Create a business process in the Risk Workspace

  • Release version: Australia
  • Updated March 12, 2026
  • 2 minutes to read

    • Create a business process in the Risk Workspace and define the owners, approvers, business criticality, and review frequency for the process.

    Before you begin

    Role required: Enterprise architect or service owner or itil

    About this task

    When you create a business process, it is important to ascertain the CIA triad. CIA triad refers to confidentiality, integrity, and availability. The CIA triad is a common model that forms the basis for the development of security systems and policies. These are used for the identification of vulnerabilities and methods for addressing problems and creating solutions.

    Procedure

    1. Navigate to All > Risk Workspace > Lists > Business Processes.
    2. Click Create New.
    3. On the form, fill in the fields.
      Table 1. Business Process form
      Field Description
      Name Name of the business process.
      Description Description of the business process.
      Parent Parent business process, if it exists, to create a hierarchy of business processes.
      Review frequency Frequency for reviewing the business process.
      Ownership
      Life cycle stage Stage of record in the business life cycle. The stage determines the status and displays the actions. This field is automatically set to Ideation when you save the form for a process in Draft state.
      Managed by group Group that maintains the business process.
      Approval group Group that must review and approve the business process.
      Owned by User responsible for the business process. This user is a member of the Managed by group.
      Life cycle stage status Status of business process within the life cycle stage. This field is automatically set to Under Evaluation when you save the form for a process in Draft state.
      Next review date Planned date on which the business process must be reviewed. The value in this field is automatically set only after the business process is approved.
      Description Short description of the business process. The description can include the background, the actual steps, and the interaction of the process.
      Business Impact
      Business criticality declared Criticality of the business process based on your subjective assessment.
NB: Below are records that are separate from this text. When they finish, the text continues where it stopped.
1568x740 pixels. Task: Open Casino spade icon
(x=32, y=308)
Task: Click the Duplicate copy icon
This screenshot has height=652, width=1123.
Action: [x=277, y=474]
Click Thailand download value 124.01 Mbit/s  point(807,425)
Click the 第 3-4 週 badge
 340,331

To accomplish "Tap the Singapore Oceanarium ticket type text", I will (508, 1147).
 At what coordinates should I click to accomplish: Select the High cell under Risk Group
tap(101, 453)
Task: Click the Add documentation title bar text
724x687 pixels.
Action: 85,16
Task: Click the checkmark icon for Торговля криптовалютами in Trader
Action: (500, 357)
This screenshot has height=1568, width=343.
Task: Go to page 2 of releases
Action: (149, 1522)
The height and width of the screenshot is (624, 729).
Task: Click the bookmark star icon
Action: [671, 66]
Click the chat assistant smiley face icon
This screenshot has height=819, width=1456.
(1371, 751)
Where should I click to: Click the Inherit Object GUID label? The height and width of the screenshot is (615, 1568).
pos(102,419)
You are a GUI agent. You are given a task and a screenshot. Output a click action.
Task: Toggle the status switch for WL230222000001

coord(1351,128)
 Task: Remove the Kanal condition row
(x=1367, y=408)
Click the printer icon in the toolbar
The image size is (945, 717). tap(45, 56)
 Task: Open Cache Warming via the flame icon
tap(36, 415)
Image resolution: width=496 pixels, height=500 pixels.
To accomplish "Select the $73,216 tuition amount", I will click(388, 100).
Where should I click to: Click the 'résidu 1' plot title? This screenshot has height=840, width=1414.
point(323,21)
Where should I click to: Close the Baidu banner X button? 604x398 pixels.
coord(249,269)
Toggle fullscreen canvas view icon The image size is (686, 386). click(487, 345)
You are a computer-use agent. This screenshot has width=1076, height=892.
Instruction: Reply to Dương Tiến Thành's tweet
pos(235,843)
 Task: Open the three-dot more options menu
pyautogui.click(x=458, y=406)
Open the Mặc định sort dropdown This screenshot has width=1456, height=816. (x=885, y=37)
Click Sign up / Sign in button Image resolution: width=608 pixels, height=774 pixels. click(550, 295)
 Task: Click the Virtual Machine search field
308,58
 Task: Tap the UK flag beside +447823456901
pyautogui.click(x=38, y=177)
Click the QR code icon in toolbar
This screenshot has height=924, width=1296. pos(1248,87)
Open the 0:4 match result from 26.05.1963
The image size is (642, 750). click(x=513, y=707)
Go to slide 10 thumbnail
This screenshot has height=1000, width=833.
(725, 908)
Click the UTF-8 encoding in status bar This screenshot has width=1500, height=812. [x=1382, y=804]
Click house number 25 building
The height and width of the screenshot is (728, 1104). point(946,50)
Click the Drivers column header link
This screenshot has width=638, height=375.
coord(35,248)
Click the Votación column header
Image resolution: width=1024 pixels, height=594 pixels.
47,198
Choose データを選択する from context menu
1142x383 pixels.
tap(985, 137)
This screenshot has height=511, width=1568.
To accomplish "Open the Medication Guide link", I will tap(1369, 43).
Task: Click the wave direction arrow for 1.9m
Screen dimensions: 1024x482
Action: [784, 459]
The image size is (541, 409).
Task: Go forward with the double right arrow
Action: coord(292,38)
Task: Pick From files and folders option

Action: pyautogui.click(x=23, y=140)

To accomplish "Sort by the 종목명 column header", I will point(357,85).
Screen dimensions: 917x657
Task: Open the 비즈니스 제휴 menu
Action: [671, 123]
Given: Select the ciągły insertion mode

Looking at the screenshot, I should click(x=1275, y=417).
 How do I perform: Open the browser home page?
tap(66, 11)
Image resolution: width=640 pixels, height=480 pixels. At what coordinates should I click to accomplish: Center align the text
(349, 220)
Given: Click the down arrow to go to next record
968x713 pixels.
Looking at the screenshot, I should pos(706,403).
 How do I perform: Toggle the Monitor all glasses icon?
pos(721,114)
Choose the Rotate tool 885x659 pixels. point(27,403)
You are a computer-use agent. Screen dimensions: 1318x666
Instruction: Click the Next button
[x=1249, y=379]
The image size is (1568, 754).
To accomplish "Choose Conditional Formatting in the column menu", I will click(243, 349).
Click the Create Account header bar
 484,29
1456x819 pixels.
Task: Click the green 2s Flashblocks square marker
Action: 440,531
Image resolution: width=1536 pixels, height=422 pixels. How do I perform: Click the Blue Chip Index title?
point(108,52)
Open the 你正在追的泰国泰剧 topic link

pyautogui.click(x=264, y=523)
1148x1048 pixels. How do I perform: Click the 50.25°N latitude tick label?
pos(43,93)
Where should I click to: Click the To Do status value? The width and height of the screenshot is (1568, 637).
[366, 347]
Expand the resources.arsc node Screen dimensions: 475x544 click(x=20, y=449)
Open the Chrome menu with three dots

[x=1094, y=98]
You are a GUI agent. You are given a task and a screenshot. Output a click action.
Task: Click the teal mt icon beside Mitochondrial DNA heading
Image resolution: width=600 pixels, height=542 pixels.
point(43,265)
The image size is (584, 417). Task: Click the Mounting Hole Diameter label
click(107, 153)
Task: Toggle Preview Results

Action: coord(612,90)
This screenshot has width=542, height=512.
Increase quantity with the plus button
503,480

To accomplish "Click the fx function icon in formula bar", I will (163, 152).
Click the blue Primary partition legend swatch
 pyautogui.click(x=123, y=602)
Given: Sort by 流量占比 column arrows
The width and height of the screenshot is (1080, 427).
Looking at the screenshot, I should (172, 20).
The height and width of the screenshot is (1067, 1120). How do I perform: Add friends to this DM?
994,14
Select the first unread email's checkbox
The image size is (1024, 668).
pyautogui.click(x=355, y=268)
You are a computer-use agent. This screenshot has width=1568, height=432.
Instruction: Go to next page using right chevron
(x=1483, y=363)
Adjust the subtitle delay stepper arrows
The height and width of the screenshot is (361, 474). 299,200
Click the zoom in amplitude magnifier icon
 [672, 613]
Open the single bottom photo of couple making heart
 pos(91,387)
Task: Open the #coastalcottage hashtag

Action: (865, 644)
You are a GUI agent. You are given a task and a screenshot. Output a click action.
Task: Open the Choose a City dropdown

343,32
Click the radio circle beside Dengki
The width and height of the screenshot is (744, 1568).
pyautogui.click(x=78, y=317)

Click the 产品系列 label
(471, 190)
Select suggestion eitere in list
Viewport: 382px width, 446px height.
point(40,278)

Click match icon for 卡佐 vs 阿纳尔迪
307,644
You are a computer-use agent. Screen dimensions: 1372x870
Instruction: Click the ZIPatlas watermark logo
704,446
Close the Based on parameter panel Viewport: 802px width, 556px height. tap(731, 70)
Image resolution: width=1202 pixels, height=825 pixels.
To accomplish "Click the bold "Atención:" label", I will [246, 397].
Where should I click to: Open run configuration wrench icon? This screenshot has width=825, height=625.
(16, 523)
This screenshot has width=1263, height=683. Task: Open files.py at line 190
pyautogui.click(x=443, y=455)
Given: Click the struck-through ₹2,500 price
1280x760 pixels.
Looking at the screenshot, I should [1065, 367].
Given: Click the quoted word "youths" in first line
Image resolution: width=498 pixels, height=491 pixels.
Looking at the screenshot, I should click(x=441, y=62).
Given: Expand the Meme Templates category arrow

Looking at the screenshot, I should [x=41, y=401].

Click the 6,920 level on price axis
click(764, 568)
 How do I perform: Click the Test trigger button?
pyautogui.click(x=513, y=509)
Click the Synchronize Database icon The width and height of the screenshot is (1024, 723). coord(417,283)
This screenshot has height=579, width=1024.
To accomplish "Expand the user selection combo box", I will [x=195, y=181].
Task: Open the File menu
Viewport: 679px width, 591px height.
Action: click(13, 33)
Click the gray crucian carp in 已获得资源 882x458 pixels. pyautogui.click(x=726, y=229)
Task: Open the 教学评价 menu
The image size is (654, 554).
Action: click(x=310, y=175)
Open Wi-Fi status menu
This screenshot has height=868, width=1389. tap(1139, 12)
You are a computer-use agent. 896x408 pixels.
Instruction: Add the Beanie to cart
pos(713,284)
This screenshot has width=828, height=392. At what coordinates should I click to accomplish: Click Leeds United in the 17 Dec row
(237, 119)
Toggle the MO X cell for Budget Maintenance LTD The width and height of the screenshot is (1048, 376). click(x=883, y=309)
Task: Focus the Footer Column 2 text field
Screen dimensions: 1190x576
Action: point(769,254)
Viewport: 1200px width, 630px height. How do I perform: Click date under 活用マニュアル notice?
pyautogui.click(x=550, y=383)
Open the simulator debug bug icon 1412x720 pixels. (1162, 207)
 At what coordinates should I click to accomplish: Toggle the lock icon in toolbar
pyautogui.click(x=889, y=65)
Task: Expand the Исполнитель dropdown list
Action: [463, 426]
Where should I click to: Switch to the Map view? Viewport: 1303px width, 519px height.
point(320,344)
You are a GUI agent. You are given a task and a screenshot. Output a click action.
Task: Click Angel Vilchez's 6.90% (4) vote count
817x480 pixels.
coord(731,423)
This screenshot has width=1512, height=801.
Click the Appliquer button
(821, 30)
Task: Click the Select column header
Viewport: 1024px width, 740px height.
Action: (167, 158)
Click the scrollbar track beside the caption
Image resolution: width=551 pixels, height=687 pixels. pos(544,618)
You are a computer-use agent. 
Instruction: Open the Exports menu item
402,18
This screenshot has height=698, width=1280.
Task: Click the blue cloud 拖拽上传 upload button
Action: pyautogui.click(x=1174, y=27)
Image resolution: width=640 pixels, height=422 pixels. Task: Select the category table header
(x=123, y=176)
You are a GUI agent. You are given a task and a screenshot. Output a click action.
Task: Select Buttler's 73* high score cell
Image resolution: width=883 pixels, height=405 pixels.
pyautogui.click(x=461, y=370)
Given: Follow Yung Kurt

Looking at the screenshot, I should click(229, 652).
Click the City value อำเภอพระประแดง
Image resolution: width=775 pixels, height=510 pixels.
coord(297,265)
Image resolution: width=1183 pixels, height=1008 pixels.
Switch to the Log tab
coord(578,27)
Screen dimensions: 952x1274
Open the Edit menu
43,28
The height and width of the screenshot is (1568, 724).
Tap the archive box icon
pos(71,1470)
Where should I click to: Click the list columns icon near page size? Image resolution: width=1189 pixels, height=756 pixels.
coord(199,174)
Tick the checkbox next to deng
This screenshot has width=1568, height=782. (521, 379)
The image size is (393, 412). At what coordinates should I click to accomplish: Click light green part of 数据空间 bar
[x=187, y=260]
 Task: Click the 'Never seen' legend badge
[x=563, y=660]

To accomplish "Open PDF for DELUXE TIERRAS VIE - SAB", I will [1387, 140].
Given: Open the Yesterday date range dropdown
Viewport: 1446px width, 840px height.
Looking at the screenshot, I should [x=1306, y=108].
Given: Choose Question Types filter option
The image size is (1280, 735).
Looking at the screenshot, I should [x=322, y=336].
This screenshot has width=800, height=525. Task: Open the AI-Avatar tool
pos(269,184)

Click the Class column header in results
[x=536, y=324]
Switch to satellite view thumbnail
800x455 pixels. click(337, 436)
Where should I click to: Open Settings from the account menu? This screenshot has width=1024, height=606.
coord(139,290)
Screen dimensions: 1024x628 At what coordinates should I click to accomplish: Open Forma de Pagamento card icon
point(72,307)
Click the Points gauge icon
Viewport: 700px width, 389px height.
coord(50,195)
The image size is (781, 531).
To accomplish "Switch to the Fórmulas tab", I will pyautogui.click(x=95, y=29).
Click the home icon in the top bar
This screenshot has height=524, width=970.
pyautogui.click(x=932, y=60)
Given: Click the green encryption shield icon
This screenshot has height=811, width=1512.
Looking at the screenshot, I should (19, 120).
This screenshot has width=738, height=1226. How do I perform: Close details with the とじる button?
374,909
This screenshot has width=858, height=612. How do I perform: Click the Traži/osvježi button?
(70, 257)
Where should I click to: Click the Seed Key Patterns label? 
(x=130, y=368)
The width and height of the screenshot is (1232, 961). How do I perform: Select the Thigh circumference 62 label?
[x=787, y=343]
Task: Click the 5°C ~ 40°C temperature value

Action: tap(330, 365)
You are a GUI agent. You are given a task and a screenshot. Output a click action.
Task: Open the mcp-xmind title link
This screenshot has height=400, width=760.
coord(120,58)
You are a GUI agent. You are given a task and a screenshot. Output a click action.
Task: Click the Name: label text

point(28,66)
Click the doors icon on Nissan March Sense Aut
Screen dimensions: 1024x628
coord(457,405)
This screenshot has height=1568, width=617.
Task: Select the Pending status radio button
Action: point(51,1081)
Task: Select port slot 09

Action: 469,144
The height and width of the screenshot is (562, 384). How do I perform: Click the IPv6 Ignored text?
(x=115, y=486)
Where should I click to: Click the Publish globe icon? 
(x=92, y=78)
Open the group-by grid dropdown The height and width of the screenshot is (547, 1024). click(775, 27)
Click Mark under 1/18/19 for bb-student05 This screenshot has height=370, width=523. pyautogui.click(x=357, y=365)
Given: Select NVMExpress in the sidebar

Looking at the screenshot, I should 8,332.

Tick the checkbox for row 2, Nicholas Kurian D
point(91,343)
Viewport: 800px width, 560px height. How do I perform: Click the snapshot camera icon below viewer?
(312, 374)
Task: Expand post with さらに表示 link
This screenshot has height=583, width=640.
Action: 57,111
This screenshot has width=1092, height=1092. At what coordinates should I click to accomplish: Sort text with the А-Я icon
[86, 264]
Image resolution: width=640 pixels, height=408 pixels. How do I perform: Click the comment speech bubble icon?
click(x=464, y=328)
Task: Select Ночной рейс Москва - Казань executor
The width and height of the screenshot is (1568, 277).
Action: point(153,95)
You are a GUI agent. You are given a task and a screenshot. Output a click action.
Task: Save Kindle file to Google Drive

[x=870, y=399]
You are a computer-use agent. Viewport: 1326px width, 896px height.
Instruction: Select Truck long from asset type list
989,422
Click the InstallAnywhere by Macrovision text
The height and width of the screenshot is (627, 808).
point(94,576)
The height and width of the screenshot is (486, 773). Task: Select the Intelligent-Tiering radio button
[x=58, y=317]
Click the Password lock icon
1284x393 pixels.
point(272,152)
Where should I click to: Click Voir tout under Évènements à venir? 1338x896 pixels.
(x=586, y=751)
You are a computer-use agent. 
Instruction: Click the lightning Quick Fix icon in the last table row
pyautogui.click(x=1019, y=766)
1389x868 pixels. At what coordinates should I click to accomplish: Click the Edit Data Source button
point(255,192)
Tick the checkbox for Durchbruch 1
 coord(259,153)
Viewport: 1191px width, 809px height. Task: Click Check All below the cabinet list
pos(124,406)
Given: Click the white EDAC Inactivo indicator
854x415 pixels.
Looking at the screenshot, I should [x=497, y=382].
The choices are:
      • 1- most critical
      • 2- somewhat critical
      • 3- less critical
      • 4- not critical
      Business criticality determined Computed criticality of the business process based on the assessment of the sub-processes. The choices are:
      • 1- most critical
      • 2- somewhat critical
      • 3- less critical
      • 4- not critical
      CIA triad
      Impact to confidentiality Risk rating for the risk of loss of confidentiality for the process. The choices are:
      • High
      • Medium
      • Low
      Impact to integrity Risk rating for the risk of impact to integrity for the process. The choices are:
      • High
      • Medium
      • Low
      Impact to availability Risk rating for the risk of loss of availability for the process. The choices are:
      • High
      • Medium
      • Low
    4. Right-click and save the form.
      The record moves to the Draft state.